### The problem
Every line from the one containing "800x417 pixels. Task: Click" to the end of the data below should be copied exactly, but pictures should not.

### Stored data

..........

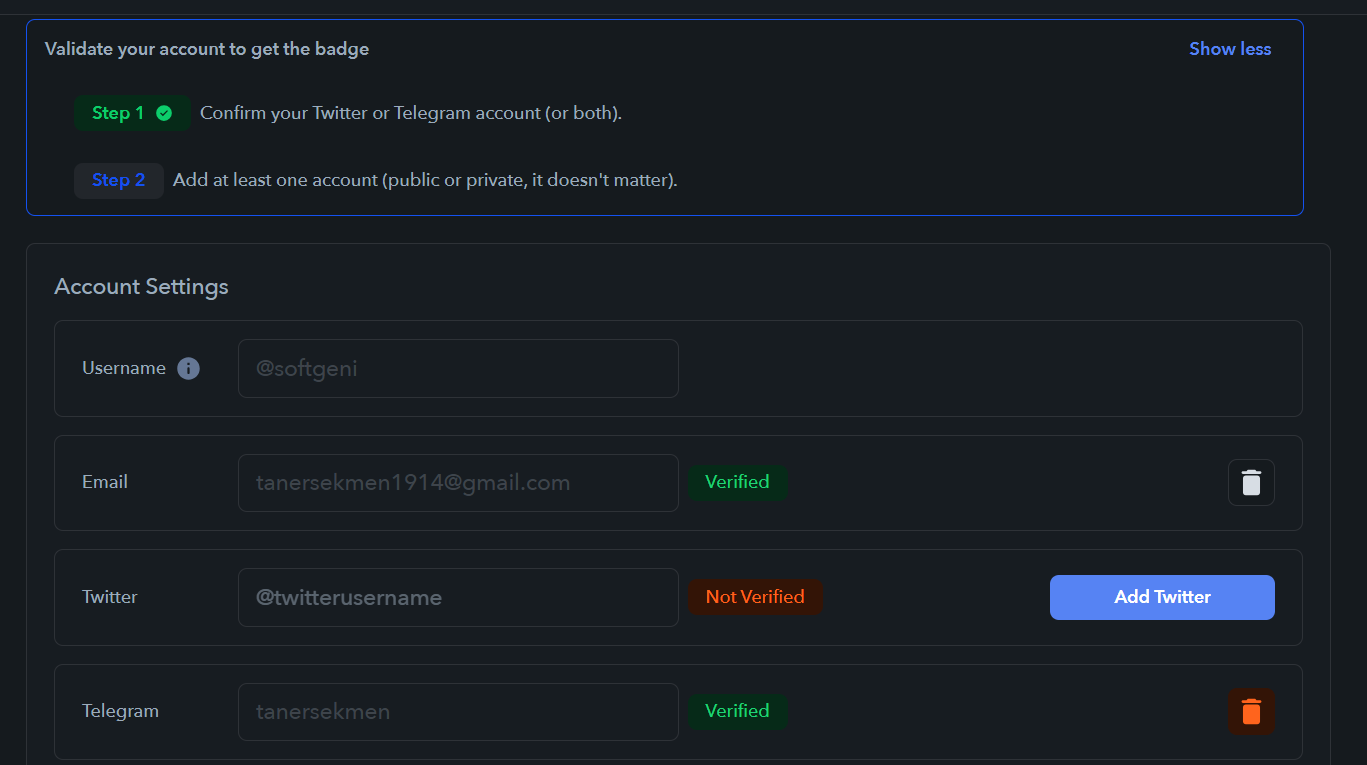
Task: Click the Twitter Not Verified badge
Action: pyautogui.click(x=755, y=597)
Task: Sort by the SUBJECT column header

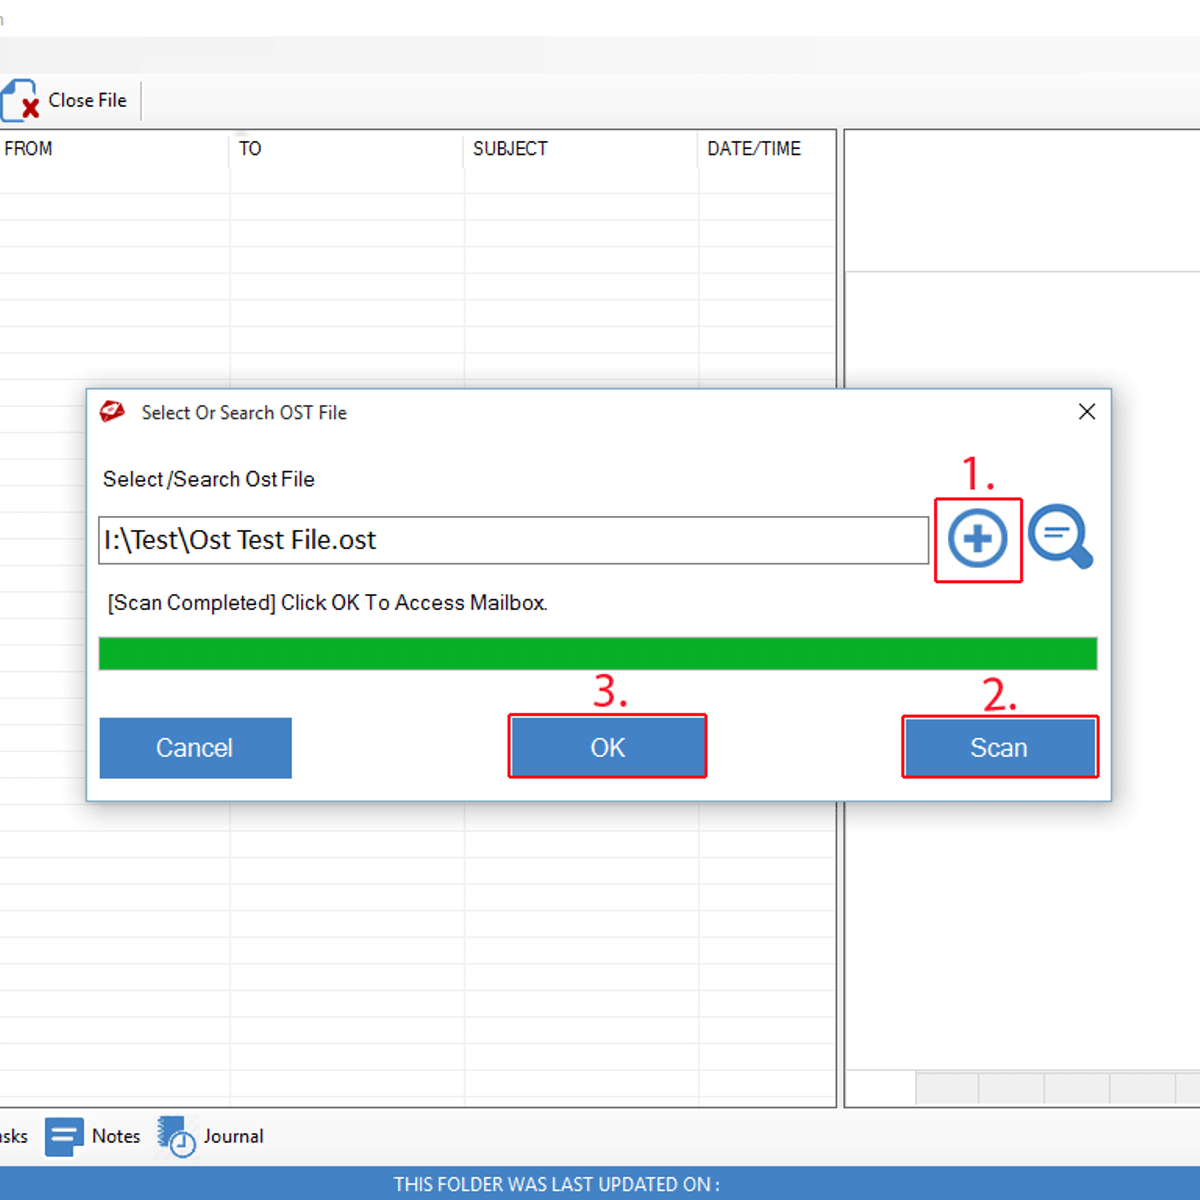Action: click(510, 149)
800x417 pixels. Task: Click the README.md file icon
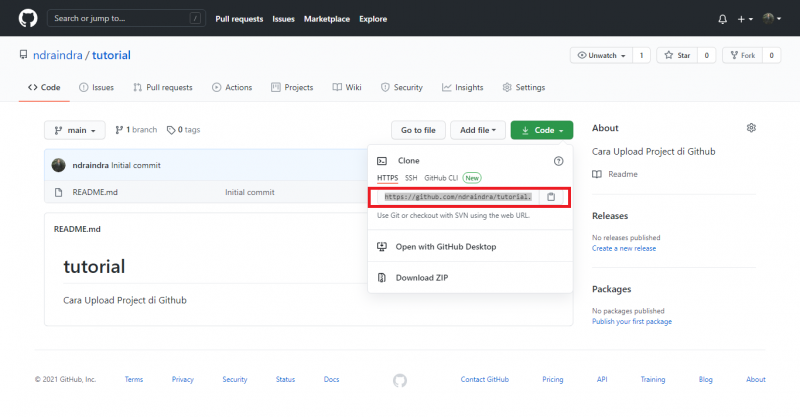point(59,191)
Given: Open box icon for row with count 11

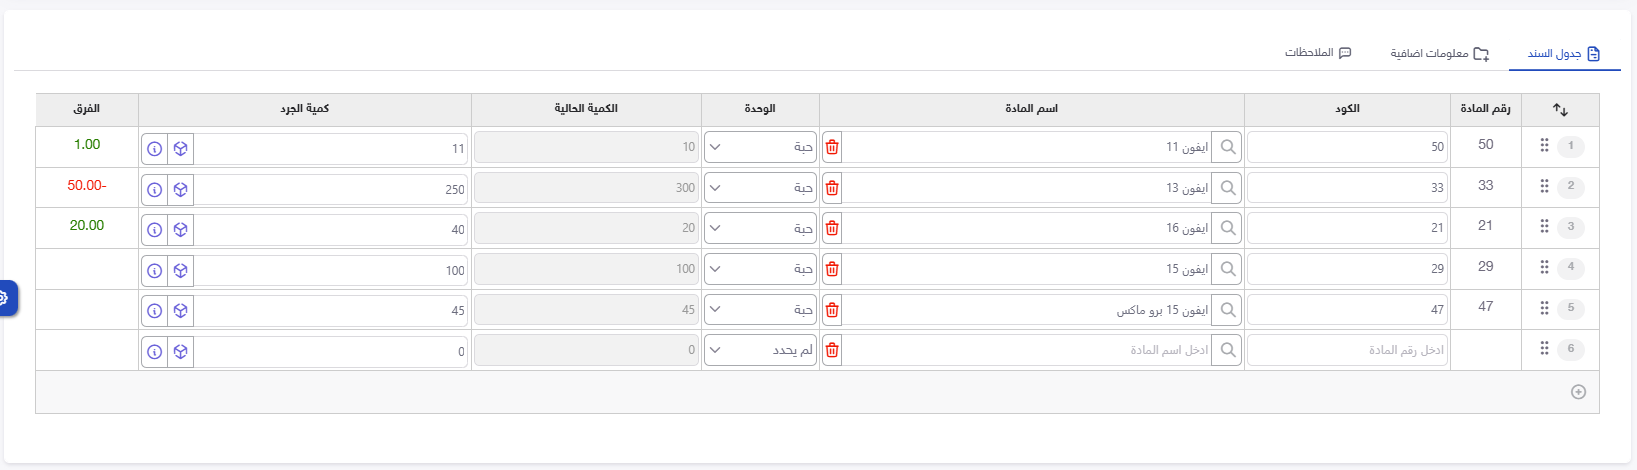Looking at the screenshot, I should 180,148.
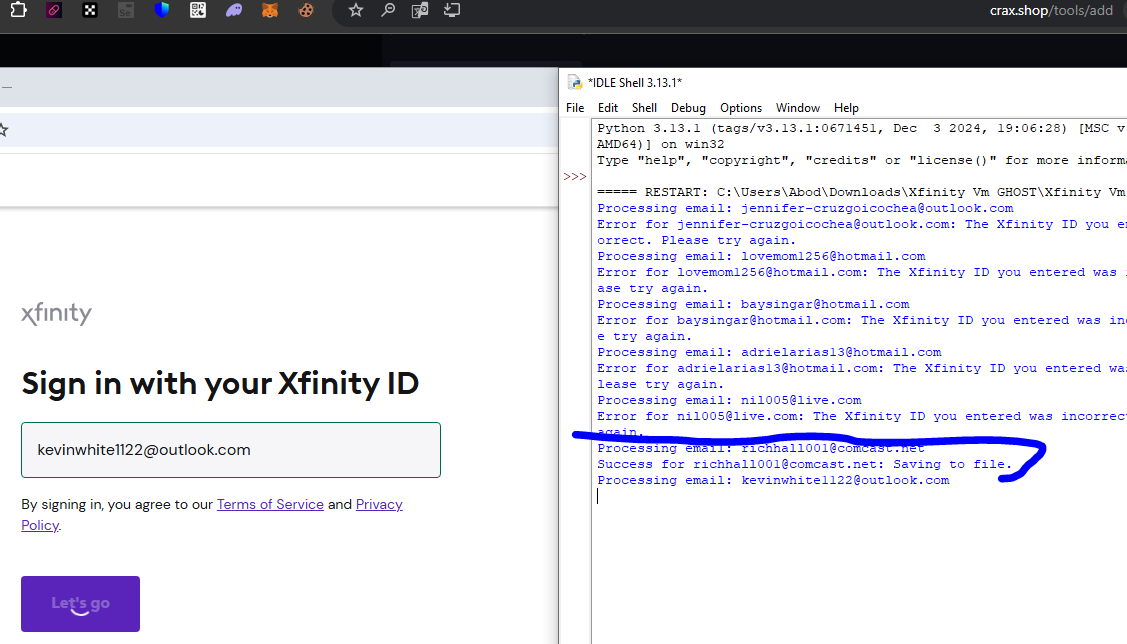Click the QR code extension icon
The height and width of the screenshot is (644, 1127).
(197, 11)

..........

### Response
800x417 pixels. Task: Click the README.md file icon
point(59,191)
Given: Open box icon for row with count 11

Looking at the screenshot, I should 180,148.
Click the QR code extension icon
The height and width of the screenshot is (644, 1127).
(197, 11)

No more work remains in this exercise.